__Task prompt__
Look below for the line containing "You are a computer-use agent. Image"; from there through the line containing "Instruction: Click the 792.3763k value label", both lines included, please set down each line exactly and nothing else.

__Input data__
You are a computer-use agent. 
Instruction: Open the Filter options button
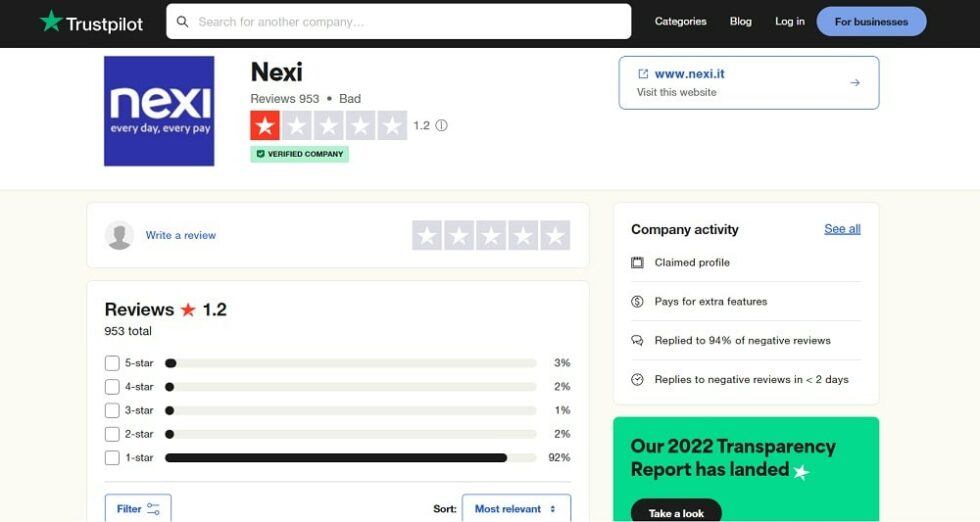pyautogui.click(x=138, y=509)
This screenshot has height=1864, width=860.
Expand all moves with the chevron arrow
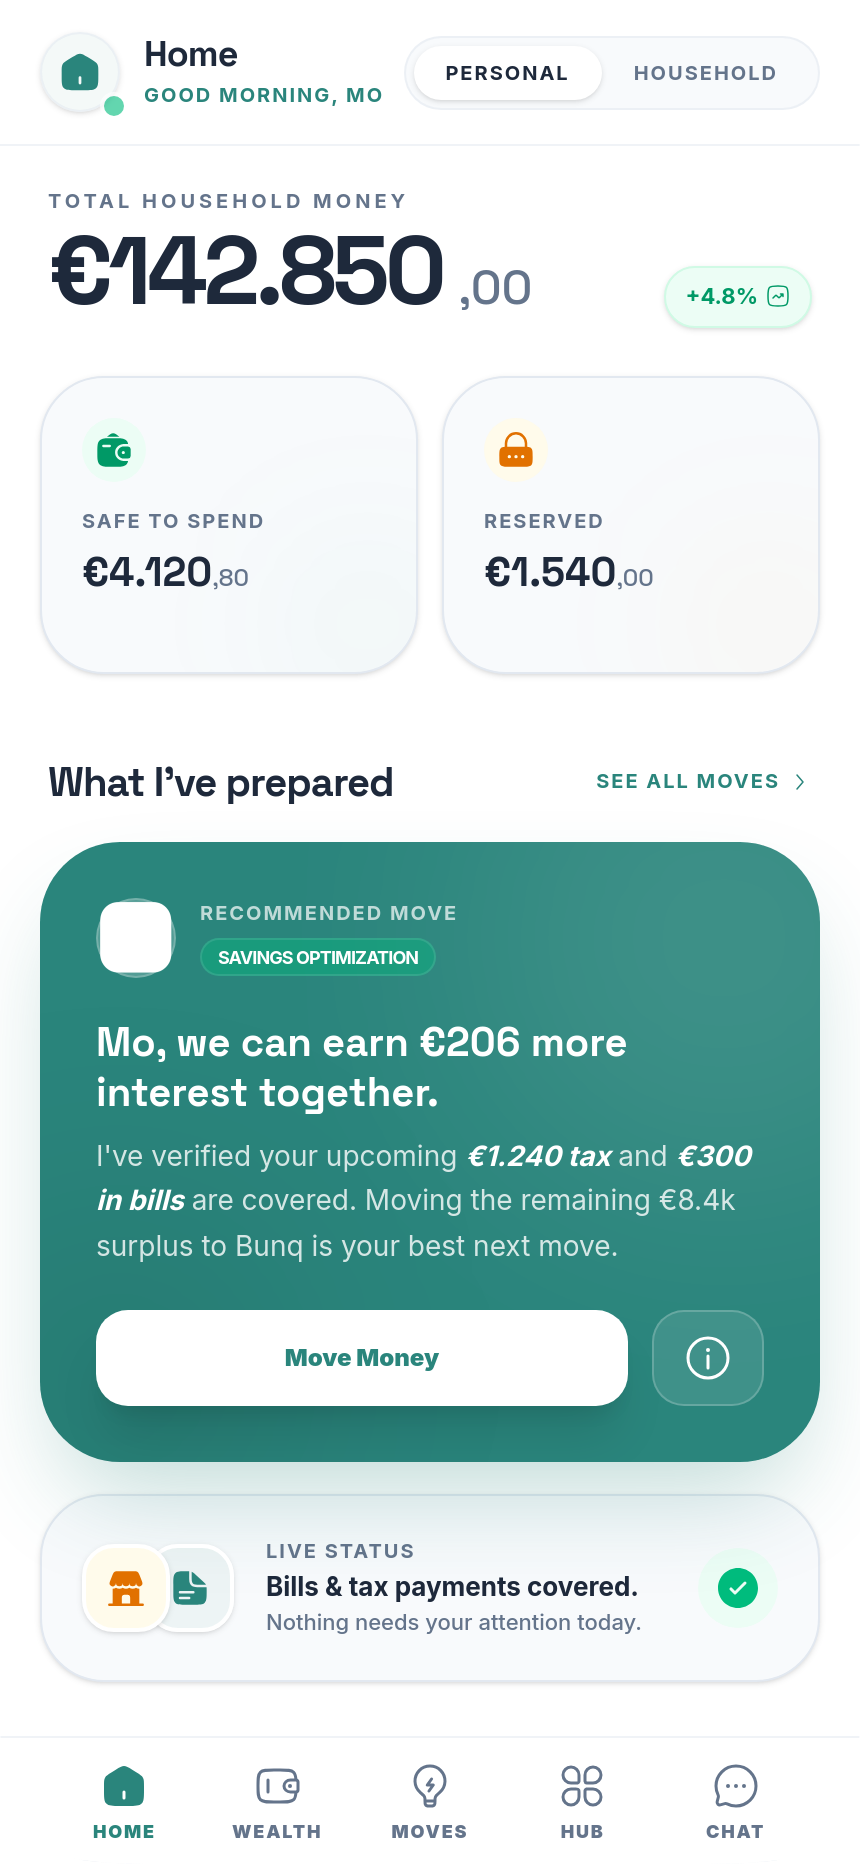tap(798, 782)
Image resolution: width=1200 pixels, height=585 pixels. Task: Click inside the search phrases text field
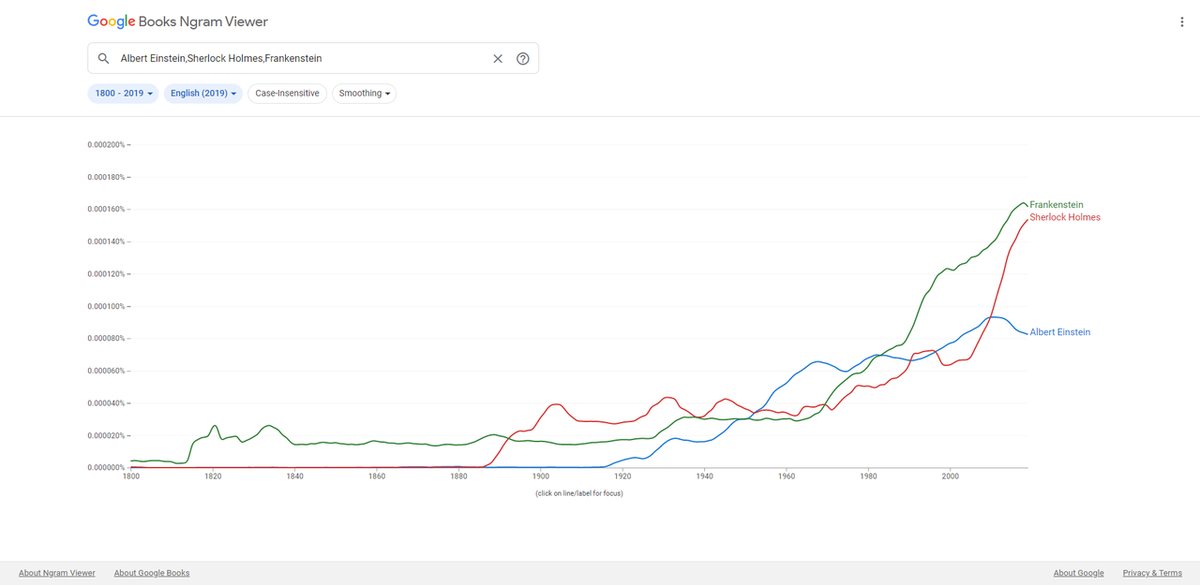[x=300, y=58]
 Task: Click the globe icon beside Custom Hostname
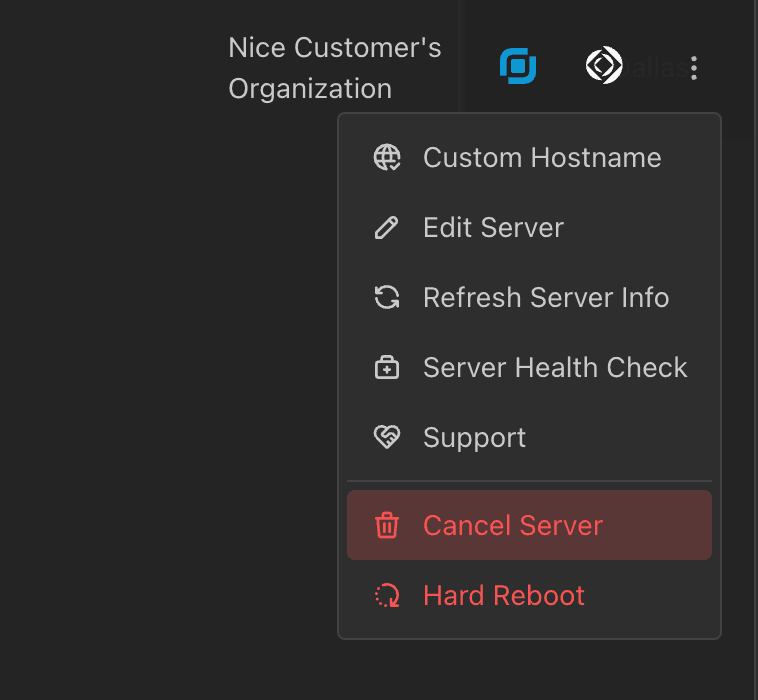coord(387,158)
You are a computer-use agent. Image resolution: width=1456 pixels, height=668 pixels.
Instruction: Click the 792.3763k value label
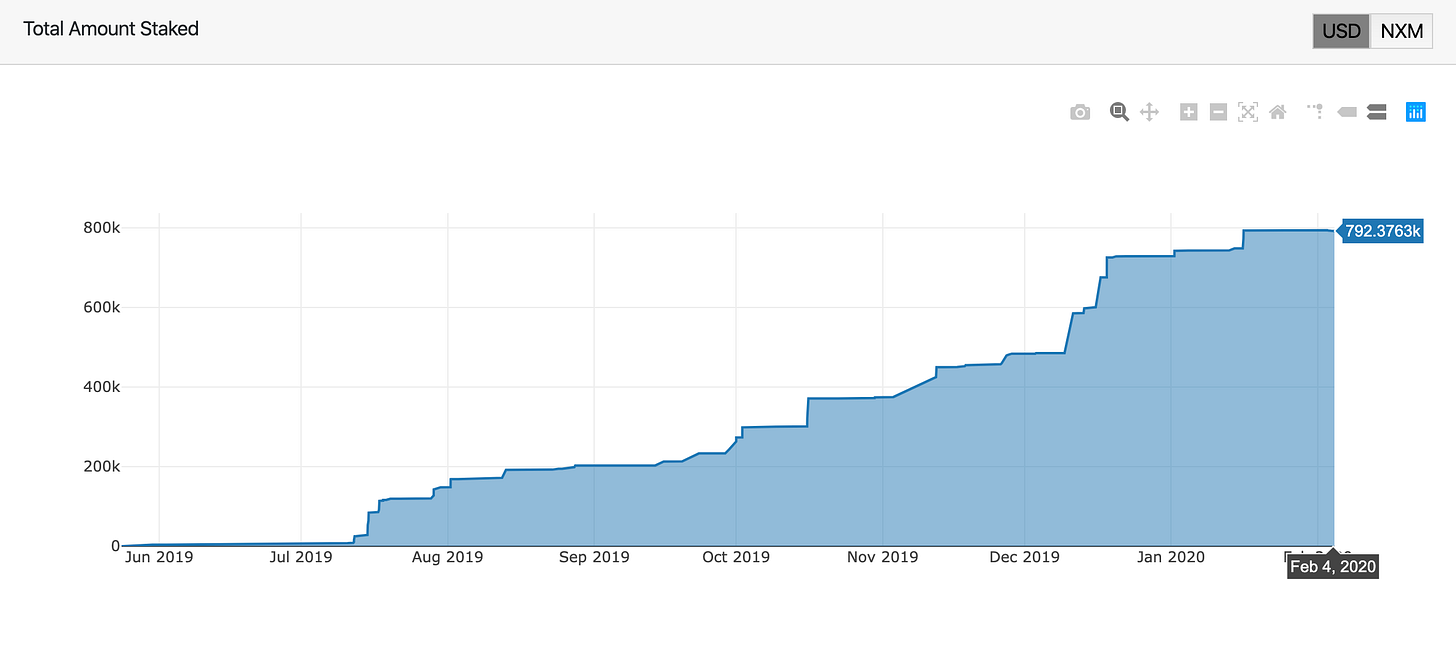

...

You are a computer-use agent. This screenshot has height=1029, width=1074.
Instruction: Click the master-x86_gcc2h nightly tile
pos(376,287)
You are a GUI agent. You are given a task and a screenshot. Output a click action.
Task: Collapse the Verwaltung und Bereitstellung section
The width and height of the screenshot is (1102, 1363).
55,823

...

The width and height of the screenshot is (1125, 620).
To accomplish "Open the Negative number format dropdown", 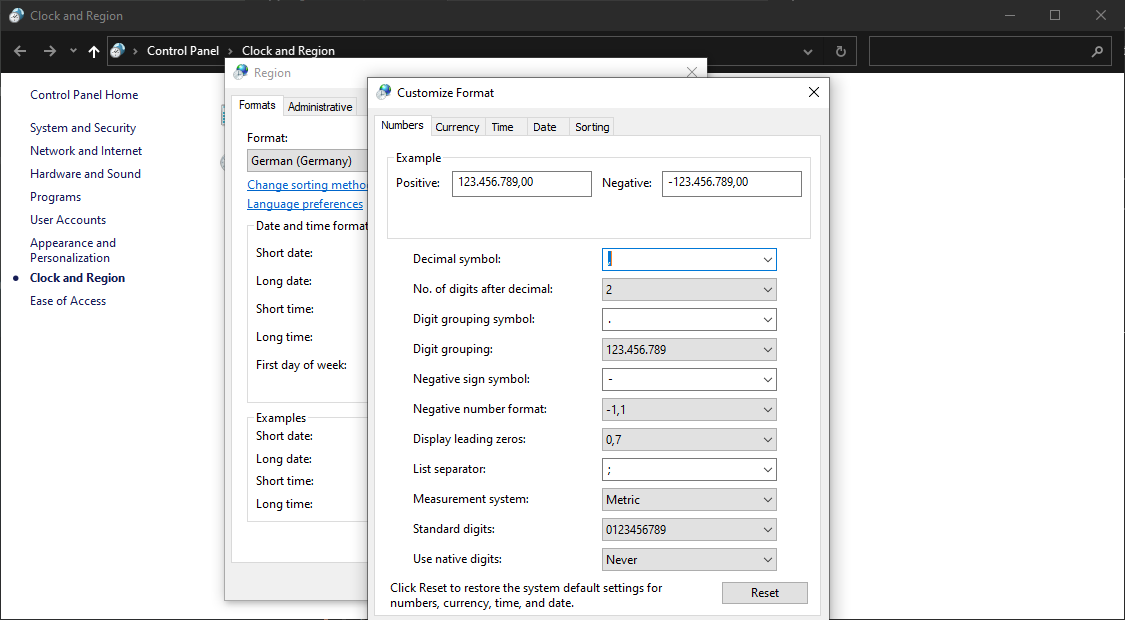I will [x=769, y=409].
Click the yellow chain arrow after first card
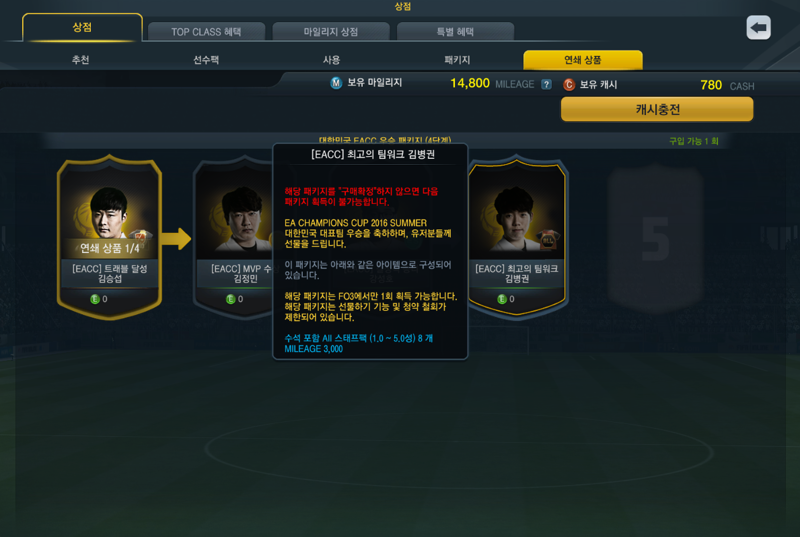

__Answer to the problem__
You are a computer-use agent. Image resolution: width=1456 pixels, height=668 pixels.
Instruction: Click the 792.3763k value label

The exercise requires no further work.